To pass the course, you have to prepare a software project and a written report on it. Everything has to be uploaded as a single zip file containing the following:

  • report.pdf: this is the written report.
  • code: a directory containing all source code of the software project.

Detailed instructions on the two items are given below.

You can find a list of common mistakes that people do in the exam for this course in common mistakes. Please read it after reading the following instructions.

Hand-in

An assignment will be opened on Blackboard for handing in the project.

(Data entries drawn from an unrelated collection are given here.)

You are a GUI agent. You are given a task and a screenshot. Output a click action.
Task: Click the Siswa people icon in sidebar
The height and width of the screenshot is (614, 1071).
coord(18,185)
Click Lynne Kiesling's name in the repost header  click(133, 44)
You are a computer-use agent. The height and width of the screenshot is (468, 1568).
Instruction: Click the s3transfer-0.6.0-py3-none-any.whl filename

The deadline for uploading the project on Blackboard will be: 7 May 2018 at midnight.

Report

The report must be written in English and be at max 3 page long.

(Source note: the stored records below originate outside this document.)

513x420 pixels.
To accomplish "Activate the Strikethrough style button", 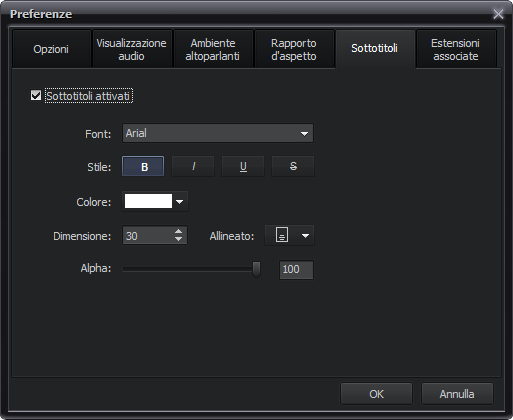I will click(x=293, y=166).
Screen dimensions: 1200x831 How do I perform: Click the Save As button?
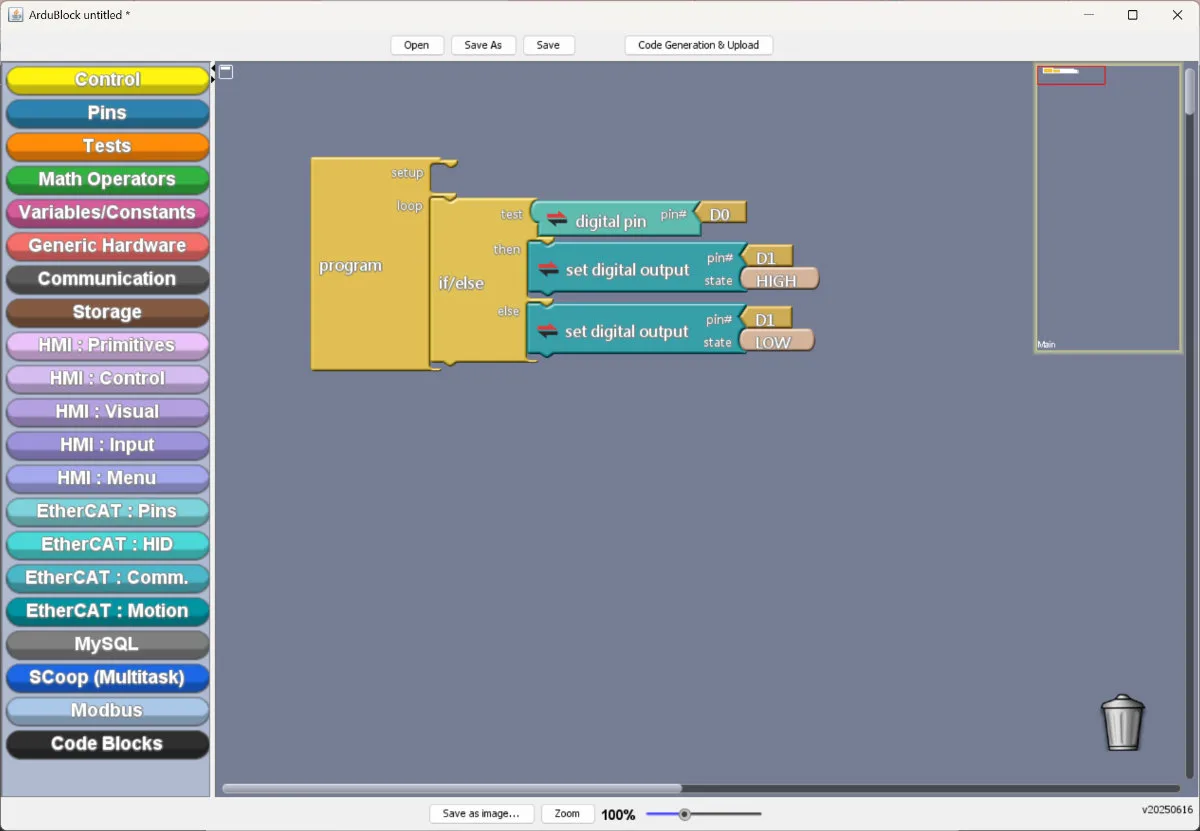point(483,45)
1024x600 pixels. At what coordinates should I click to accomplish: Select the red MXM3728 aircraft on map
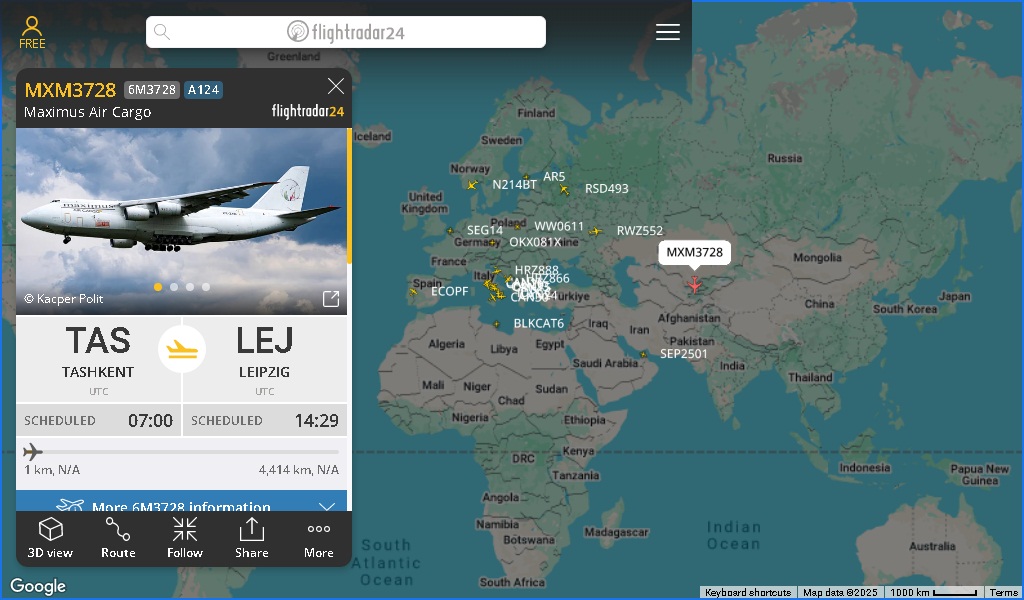click(x=694, y=285)
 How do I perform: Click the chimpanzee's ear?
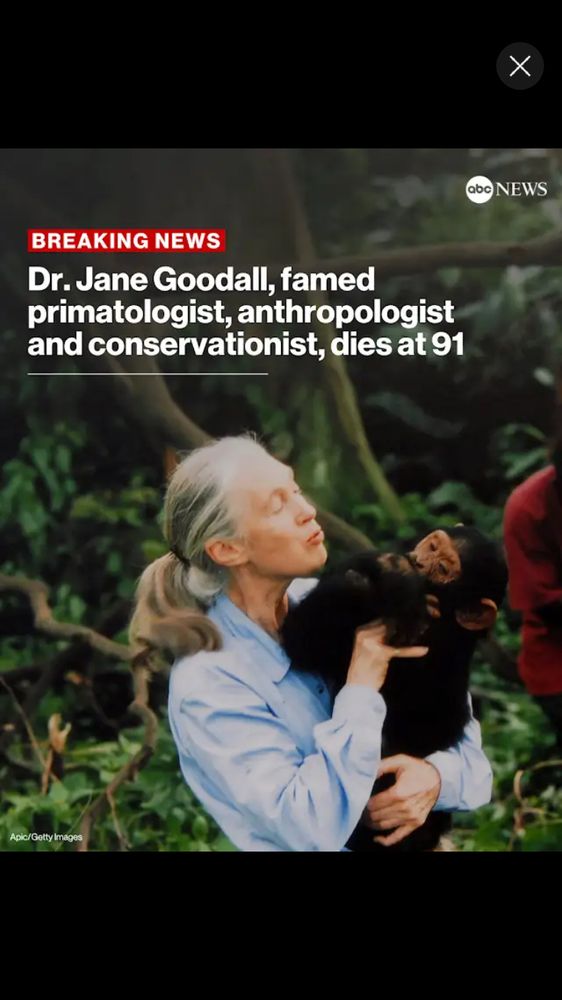click(481, 614)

Use 1.5 line spacing and ensure that the page margins are at least of 2cm (in all directions). For the body text, use Times new roman as family and at least 11pt as font size.

If you are using LaTeX, an easy way to obtain this is:

\documentclass[11pt]{article}
\usepackage[a4paper,top=2cm,bottom=2cm,left=2cm,right=2cm]{geometry}
\usepackage{times}

% ... rest of your preamble before the document ...

\begin{document}
\setlength{\baselineskip}{1.44\baselineskip} % This sets the line spacing to something that looks like 1.5 in Word

\end{document}

In the first page of the report, you must state the name of the course, your name, your e-mail address, and the date (in which you last edited the document). The report must contain the following sections:

  • Methodology. Here you explain how you designed your software. Give a brief overview of how it works and then focus on how you handle concurrency. For example, did you use futures, executors, manual control over threads, and/or monitors? How did you use them?
  • Advantages. Here you explain the nice points of your implementation, i.e., the advantages that come out of your design choices.
  • Limitations. Here you explain the limitations of your approach and, possibly, how they could be overcome. Did you sacrifice performance for achieving better readability of your code? Or, did you sacrifice readability for improving efficiency? Is there a way to improve how you coordinate concurrent computation?

Inspiration points to discuss advantages and limitations:

  • Readability
  • Speed
  • Scalability (scales well with the number of cores, or amount of memory)
  • Reusability (the code can be reused in different contexts)
  • Memory consumption
  • Reliability (handling of errors/exceptions)

Software project

The code subdirectory in the zip file must contain a exam_project subdirectory that implements the Exam class found in this directory (see Exam in the subdirectory exam_project/src/cp). To be sure that you are getting the class names and method signatures right, copy the exam_project subdirectory from this repository and start from there. Concretely, you must implement the methods m1, m2 and m3 in class Exam. The class contains documentation about what these methods are supposed to do.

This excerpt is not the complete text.